Extrait source -
-*-*-
Pourtant celle-ci n’a pas vraiment débuté pour les ‘bonnes’ raisons. En effet, il aura fallu un passage remarquable sur le plateau de David Letterman histoire de lancer la machine à hype qui, pour pas mal de monde, s’est arrêtée à un chouette single (ce fameux « Seasons (Waiting on You) » qui s’avère être en fait l’un des meilleurs de l’année), au t-shirt moulant du chanteur Samuel T. Herring et à ses mouvements de hanche qui rivalisent avec ceux du chanteur de chk chk chk. Pourtant à Dour, Future Islands aura confirmé sur scène toutes les promesses d’un album qui, dans un registre new wave / electro-pop, témoigne d’une belle maturité. Particulièrement rodés et visiblement contents d’être là, les Américains ont fait montre d’une générosité de tous les instants – de celle qui vous fait regretter que le prochain concert du groupe en Belgique (au Bota en octobre) soit déjà sold out.

Qu’on reste de très gros fans de dubstep oldschool

Elle a beau devoir suivre l’actualité de manière acharnée (pour le meilleur comme pour le pire), la rédaction n’en demeure pas moins une bande de mecs pour qui le old school tient encore et toujours de sommet de la gastronomie musicale. Prenez ce vieux con de rédac’ chef qui nous les brise avec ses disques de Black Star et du GZA alors que son adjoint se croit plus malin que tout le monde en vantant les mérites du Warp Records d’antan et les assauts subis sous les premiers Darktrhrone. Ce n’est dès lors pas étonnant qu’on se retrouve tous devant Hatcha et Plastician un samedi soir dans le Hainaut. On l’avait d’ailleurs déjà fait pour le petit marathon old school mené par Loefah l’année précédente. Parce que se prendre dans les gencives du dubstep d’anciens, joué par des anciens, pour des anciens, ça fait toujours du bien. Enfin, ça c’était jusqu’à une bonne moitié du set. Il aura fallu un titre de cette pupute de Katy B (le « Katy On A Mission », pour ne pas le citer) pour que la sélection tombe dans des trucs plus modernes et carrément inégaux. Reste que pendant une grosse quarantaine de minutes, c’est au son des Digital Mystikz, Benga, Rusko (et son éternel « Jahova ») ou Headhunter qu’on s’est repassés nos fantasmes du Forward>>, du two-step de bâtards et des grosses infrabasses chaleureuses. Pendant ce trop court moment, tout ce qui ne rentrait pas dans la fréquence « 2003-2008 » n’avait pas lieu d’être.
-*-*-
Défi - D'après l'extrait source, où et quand le prochain concert de Future Islands en Belgique doit-il avoir lieu ?

Données -
-*-*-
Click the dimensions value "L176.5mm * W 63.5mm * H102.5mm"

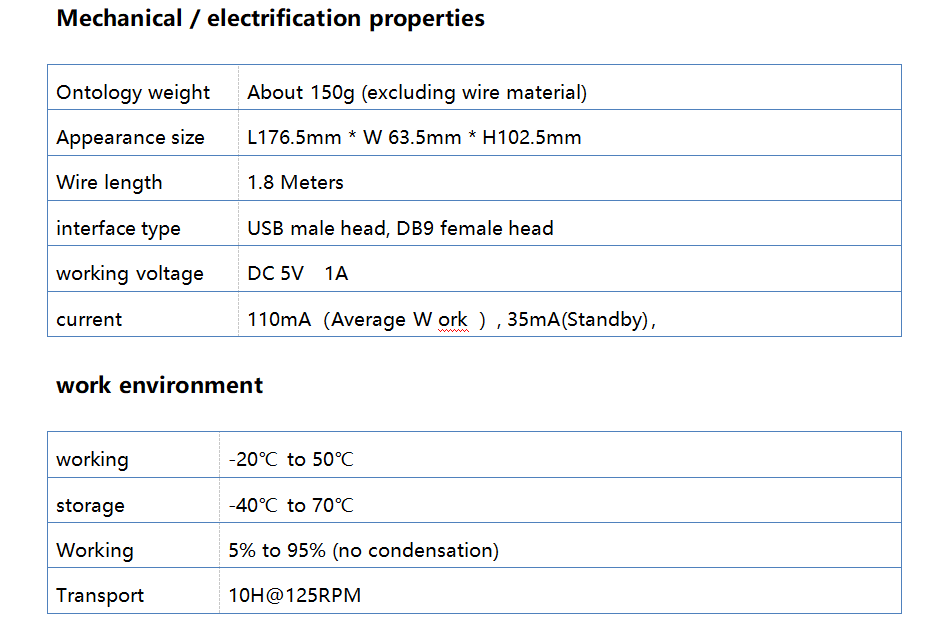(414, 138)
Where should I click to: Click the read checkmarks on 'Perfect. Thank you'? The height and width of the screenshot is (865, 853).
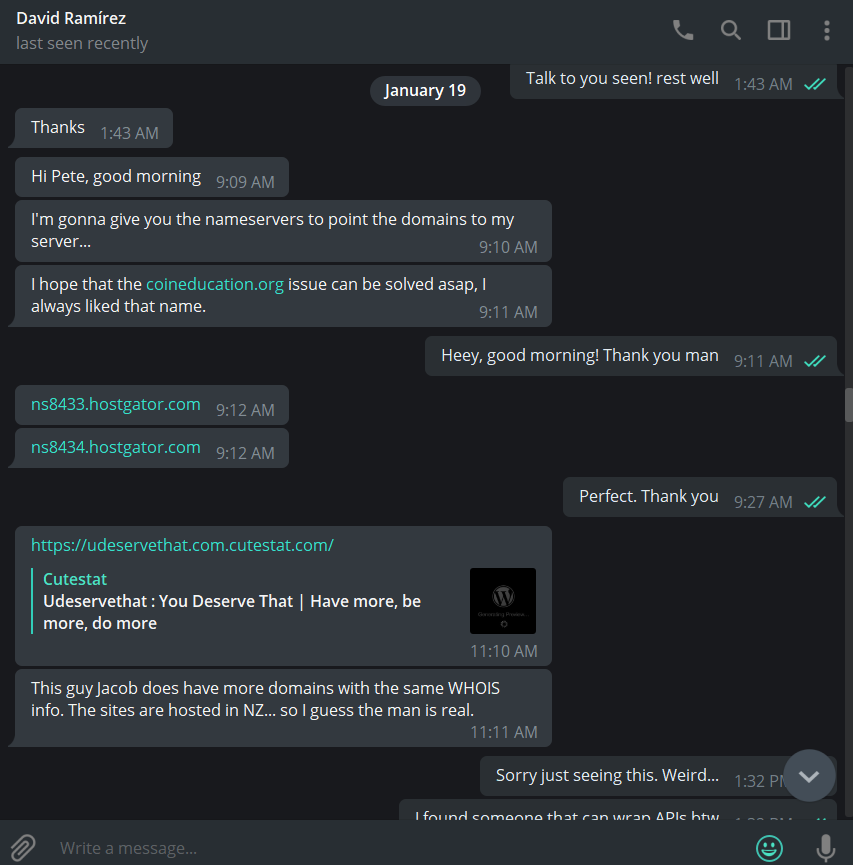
-*-*-
Corrigé - Au Bota, en octobre.